Weiss went on to work at the Philadelphia-area public TV and radio stations, among others, and went back to school during the evenings at the Wharton School of the University of Pennsylvania, where he completed an eight-year evening program in six years, majoring in management.
While at Wharton, Weiss moved to KYW Radio, then KYW Television (Philadelphia) and, while there, received an invitation to participate in a new standards-development committee that the Society of Motion Picture and Television Engineers (SMPTE) was starting – the Working Group on Digital Video Systems. He has been working on SMPTE standards now for more than 40 years, leading the development of several well-known technologies used industry-wide.
“Working on standards changed my life and gave me a whole new perspective on the development of technology – and at the bleeding edge, no less,” he said. “It also helped me to understand better how to work well with others and to manage group dynamics.” One example: While at KPIX in San Francisco, Weiss helped organize the tests that led to the first digital television standards, which were for studio use and were adopted worldwide, becoming the foundation for practically all digital video up through today.
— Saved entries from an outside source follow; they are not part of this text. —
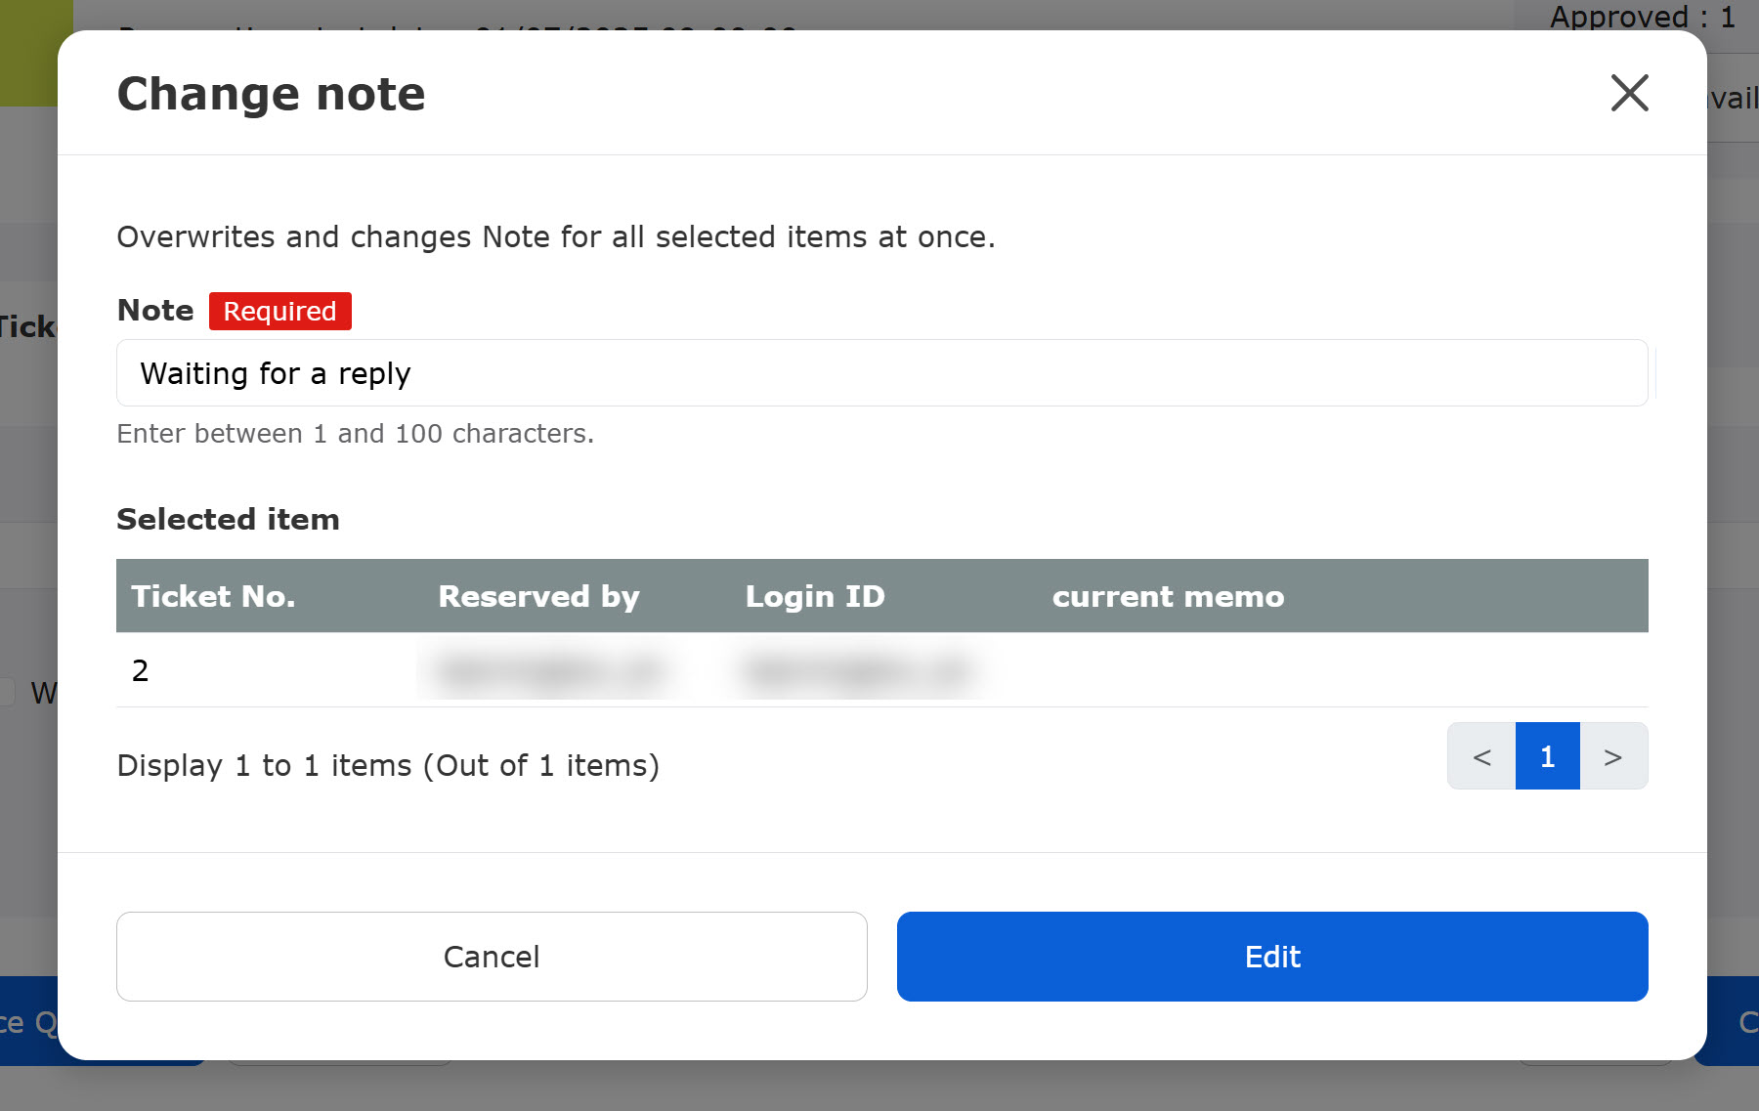Click the Selected item heading
Viewport: 1759px width, 1111px height.
click(228, 519)
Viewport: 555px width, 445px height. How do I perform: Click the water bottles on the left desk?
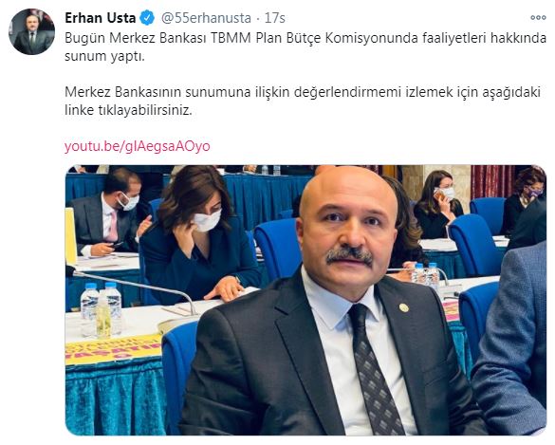(101, 309)
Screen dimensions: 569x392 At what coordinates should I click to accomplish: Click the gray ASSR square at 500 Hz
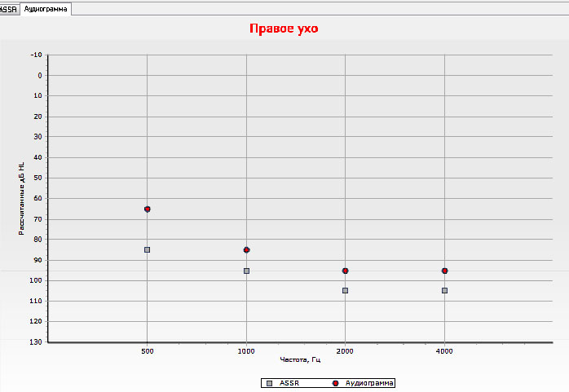tap(148, 250)
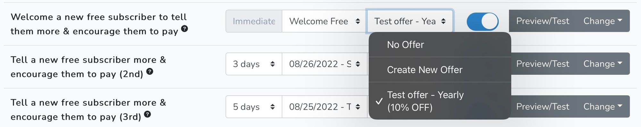Choose Create New Offer from dropdown
This screenshot has height=127, width=641.
click(440, 70)
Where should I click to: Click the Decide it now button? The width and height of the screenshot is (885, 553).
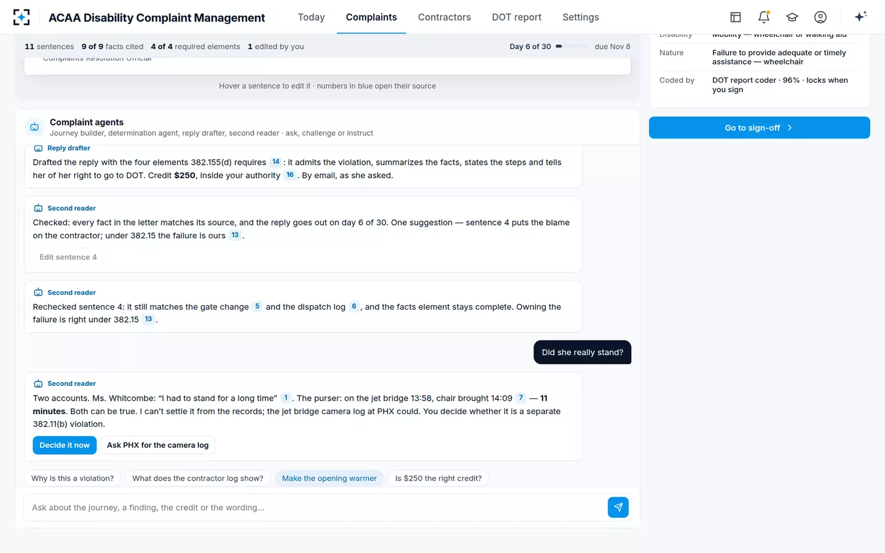(65, 445)
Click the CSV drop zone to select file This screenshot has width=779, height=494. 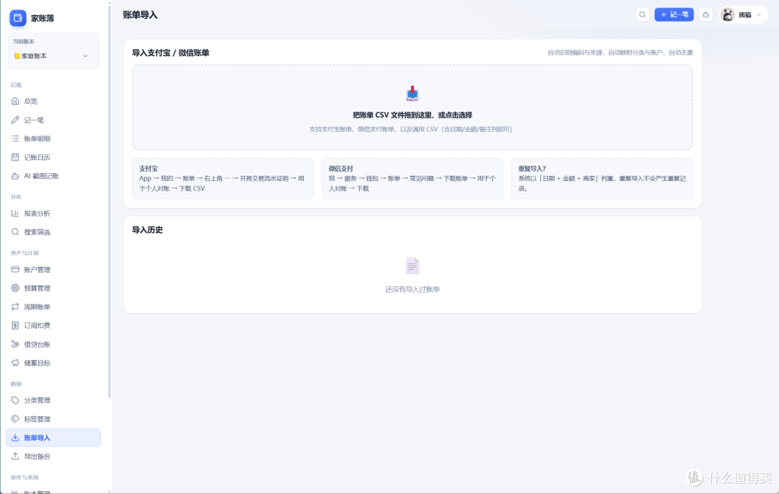coord(413,107)
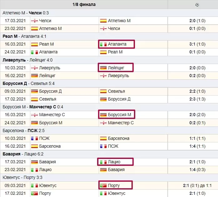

Weiss became involved with ATSC standards over 30 years ago, while managing system engineering at NBC and before starting his own consulting business – Merrill Weiss Group LLC. Some of his early ATSC work was on what became the original ATSC Digital Television System (now called ATSC 1.0), for which, in 1990, he conceived the idea of Single-Frequency Networks (SFNs) for television broadcasting applications, later developing the technology for transmitter synchronization.
“Over the years, I have worked on improving the technology for synchronizing SFNs, and others have contributed to those improvements. ATSC has had four generations of technology for SFN transmitter synchronization and control in the ATSC 1.0 system,” he said. “Now, we’re working on really major improvements in SFN capabilities as part of the development of ATSC 3.0.”
Connecting and Securing the Standard
Merrill’s primary work on ATSC 3.0 has been on the Physical and Applications layers, and he currently chairs a Small Group on the Scheduler/Studio-to-Transmitter Link (STL) of the Specialist Group on the Physical Layer (S32). Publication of the first version of the A/324 document that it produced took place in January. A/324 describes what is needed to connect data sources to Transport-Layer packetizers and then, in turn, to a Broadcast Gateway, which prepares data for delivery over an STL to one or more transmitter Exciters. First-generation Broadcast Gateways and Exciters are in the marketplace, have been installed, and are in daily use in South Korea for its new ATSC 3.0 broadcast service.
Weiss also is working to ensure greater security of the physical layer, including adding a Security subsystem to the STL Transport Protocol (STLTP), which will provide signing of data sent to transmitters.
“The signing will help avoid a so-called ‘man-in-the-middle’ attack, in which someone substitutes other content for what a broadcaster sent to its transmitter(s) for delivery to the viewing public,” said Weiss.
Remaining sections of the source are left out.